Don't try this at home, kids!
6 November 2004 | by (Minffordd, North Wales) – See all my reviews

Whenever I hear a reference to 'the Little Rascals', I cringe. This is partly because I just don't find those kids very funny, but largely because there never really was a 'Little Rascals' movie. Hal Roach's long-running series of low-budget kiddie comedies were actually called the 'Our Gang' shorts ('Our Gang' being the title of the first film in the series). For some reason, the movie prints that have been syndicated for television were retitled 'Little Rascals'. If you own any movies with 'Little Rascals' in the credits, you've got a TV print.

'Big Ears' is one of the few sound-era Our Gang shorts that has never, to my knowledge, been shown on television. A previous IMDb reviewer says that this is because the storyline involves divorce, a traumatic subject for young children. Well, divorce is mentioned in the dialogue, but that's not why 'Big Ears' is too touchy for television.

The central character in 'Big Ears' is little Wheezer, one of the more annoying kids in Our Gang (which is saying a lot!). The title 'Big Ears' doesn't actually refer to over-sized lugs. It's the nickname for somebody who pokes his ears into conversations where he shouldn't be listening. Wheezer overhears his parents having an argument, in which they consider getting divorced. With the typical logic of childhood, Wheezer decides to feign illness in the hope that his parents will be concerned about his health and forget about divorcing. Wheezer's buddy Stymie believes that Wheezer is actually sick, so he raids the medicine chest for something to dose him with. *This* sequence is the reason why 'Big Ears' is never shown on TV. The kids watching at home might get the idea that it's fun to grab random items out of the medicine chest and swallow them. I laughed as Stymie treated Wheezer's nonexistent illness with hair oil and other noxious substances ... but this is definitely not something that impressionable kiddiewinks should be watching.

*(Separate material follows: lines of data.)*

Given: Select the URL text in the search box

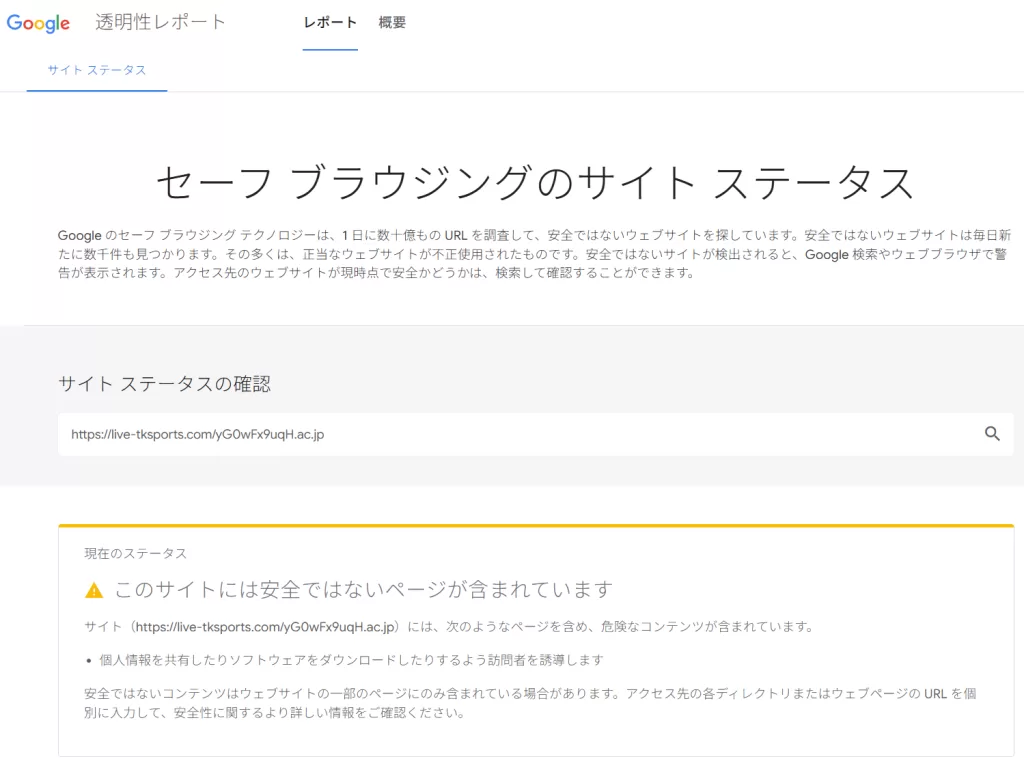Looking at the screenshot, I should point(198,434).
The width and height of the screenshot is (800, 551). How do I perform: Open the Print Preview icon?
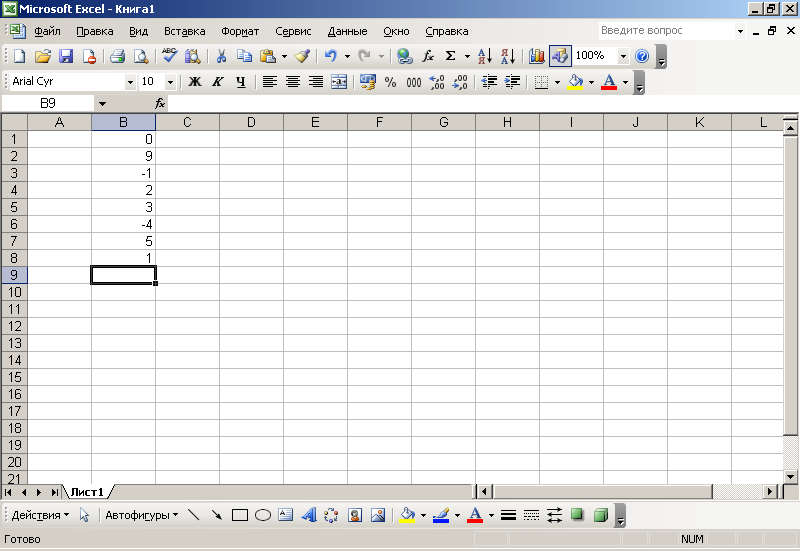(141, 57)
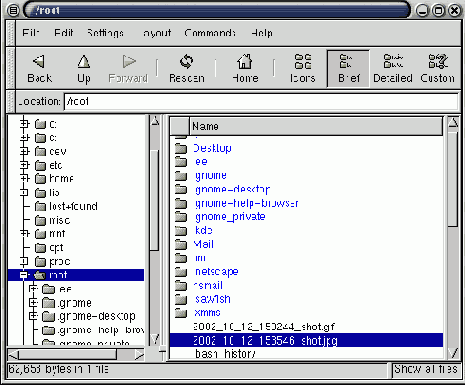Switch to Icons view

point(303,69)
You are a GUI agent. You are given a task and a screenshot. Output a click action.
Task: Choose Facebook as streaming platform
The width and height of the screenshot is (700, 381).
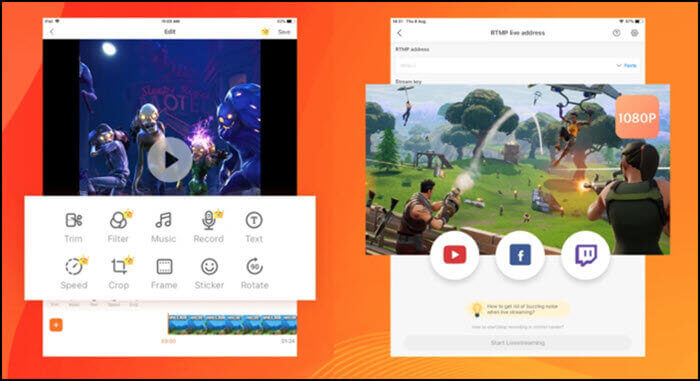(520, 255)
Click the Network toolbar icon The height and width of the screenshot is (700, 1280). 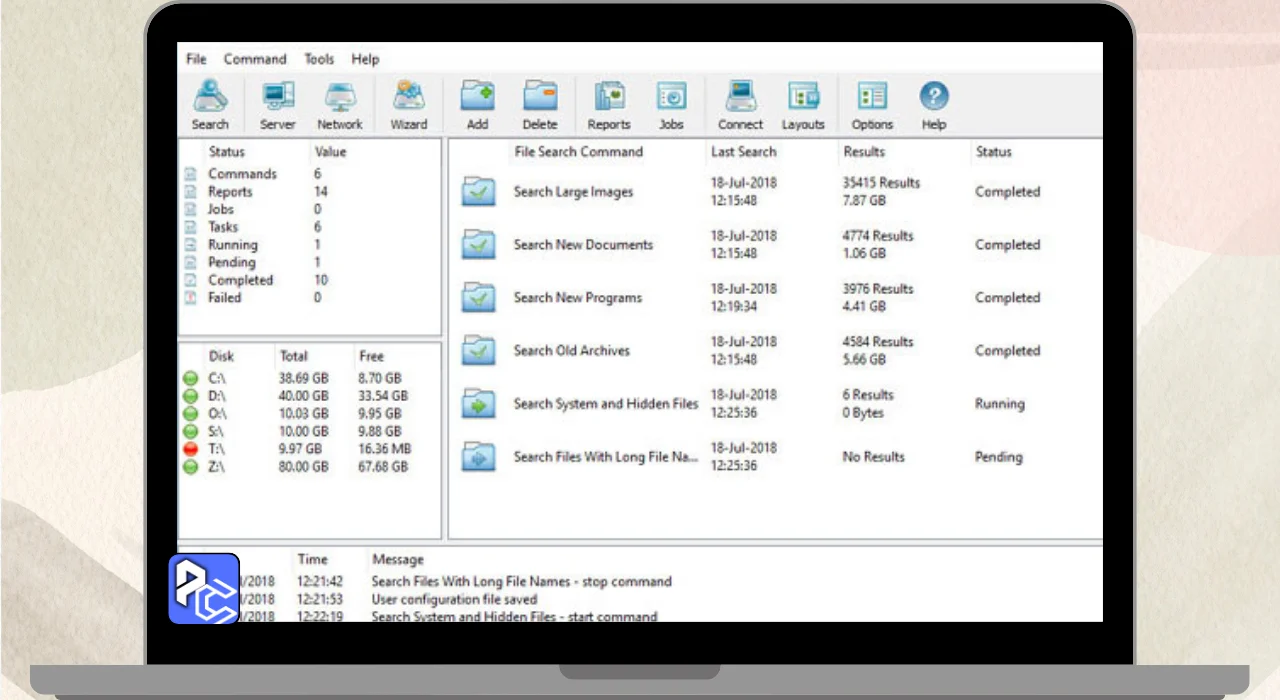pos(340,104)
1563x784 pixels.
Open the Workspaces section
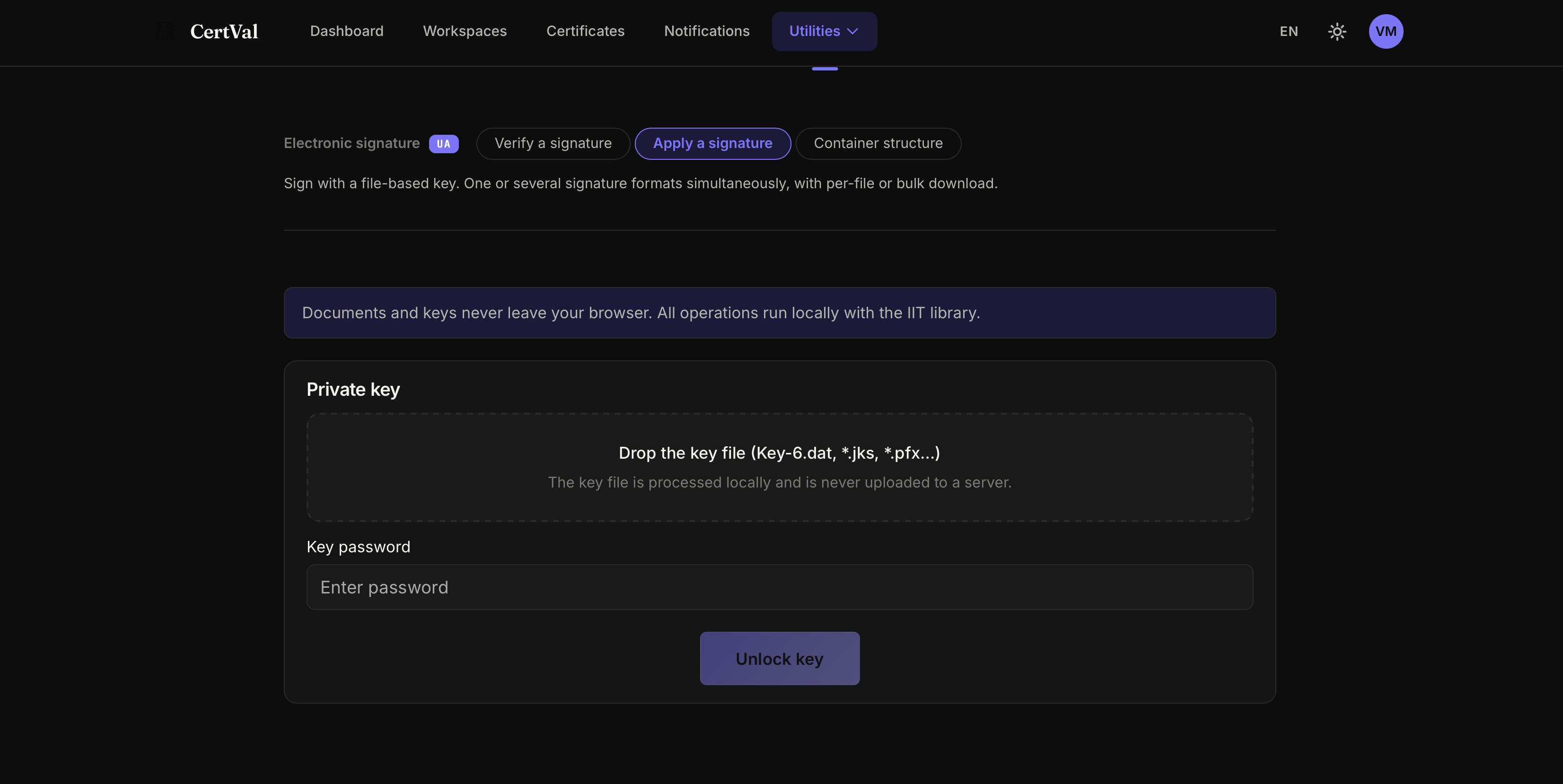pos(465,31)

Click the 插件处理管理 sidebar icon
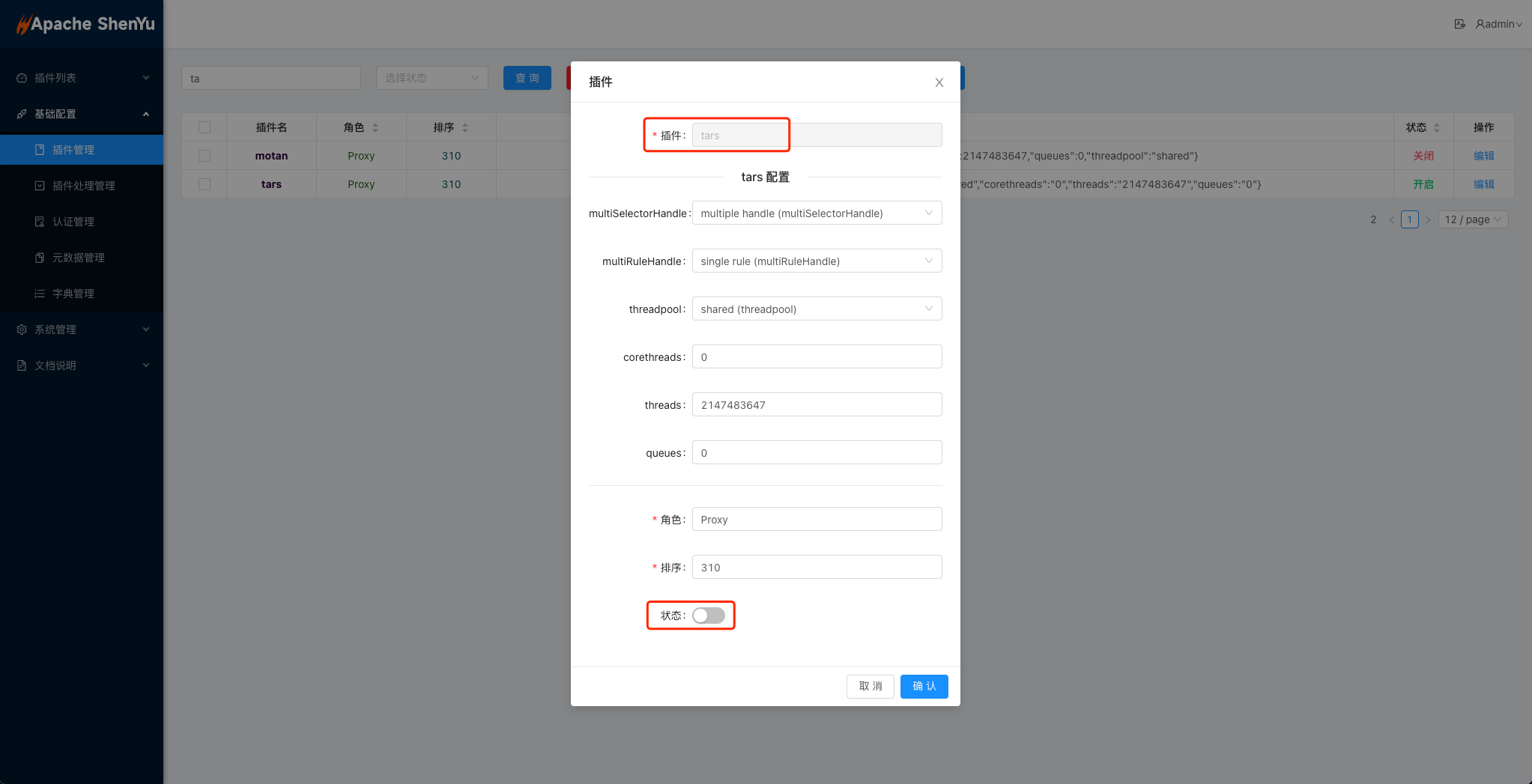click(40, 186)
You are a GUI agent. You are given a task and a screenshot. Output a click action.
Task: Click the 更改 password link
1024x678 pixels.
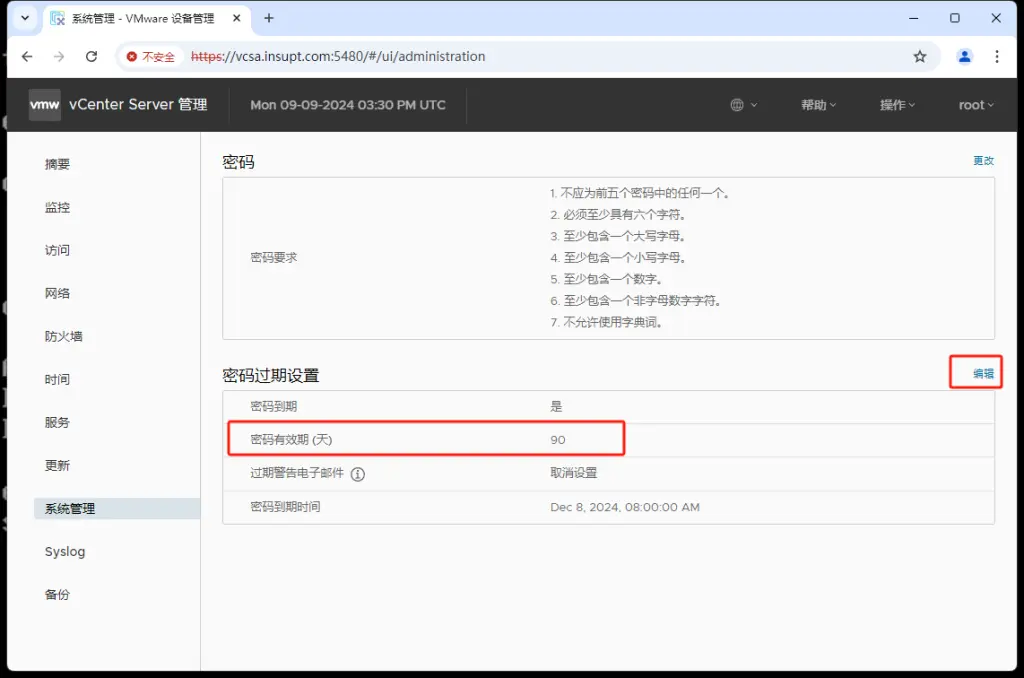coord(983,161)
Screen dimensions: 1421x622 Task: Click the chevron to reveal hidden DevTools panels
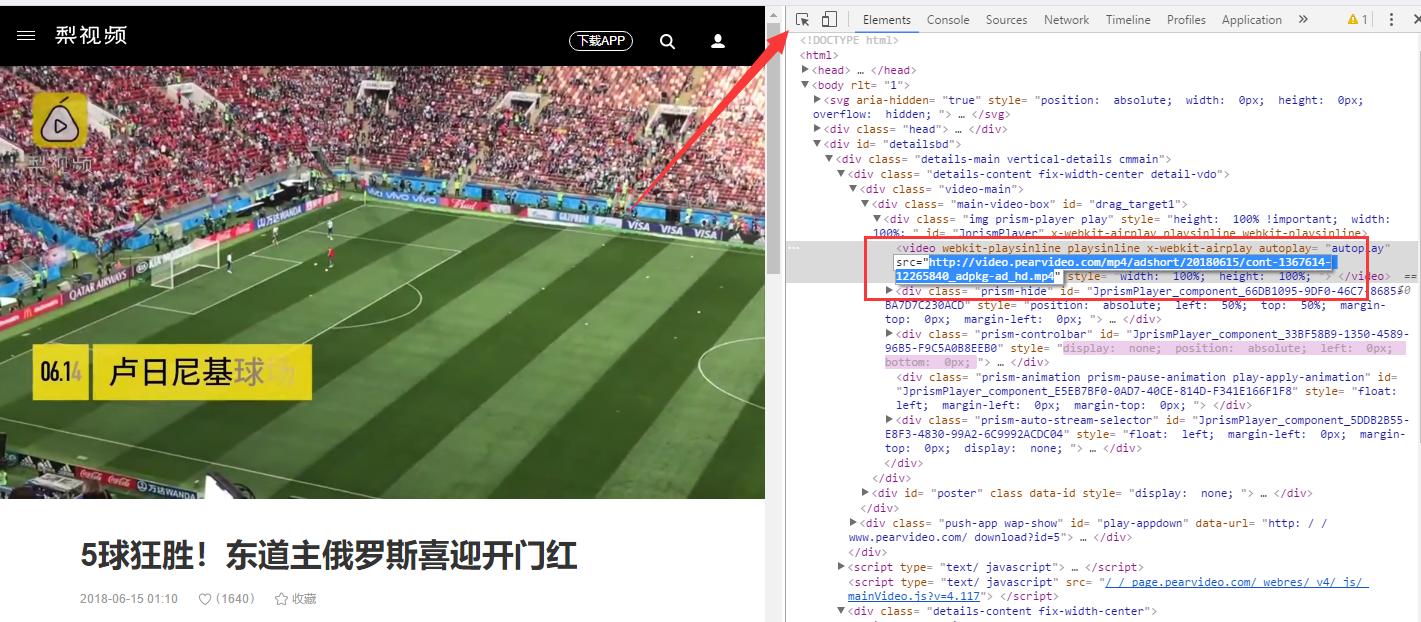1302,18
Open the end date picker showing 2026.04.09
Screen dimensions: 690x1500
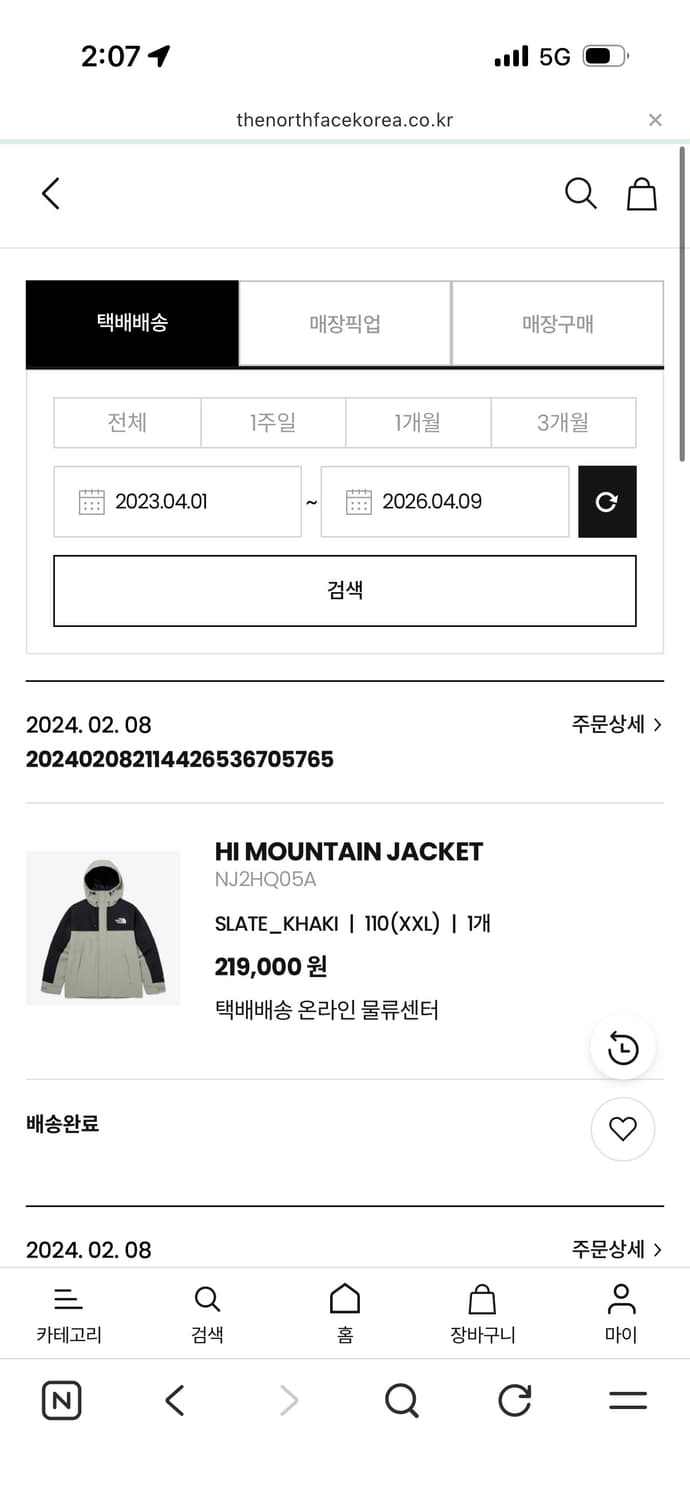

At one point, Wheezer's father (played a bit too prissily by Creighton Hale) refers to African-American child Stymie as 'the little pickaninny'. A very few of the Our Gang films have racist plot lines -- notably the notorious 'Kid from Borneo' -- but many of the Our Gangs had casual examples of racial stereotyping that are tossed out at random. This is one such example, but it only lasts a few seconds in 'Big Ears' and could easily have been cut out. The real problem is the medicine-chest sequence, which is the only part of this movie that I laughed at. I do like the fact that the Our Gang comedies showed white and black kids playing together as equals, in a time when racial segregation was taken for granted ... but there's still plenty of racial slurs in these movies. I'll rate 'Big Ears' 4 out of 10.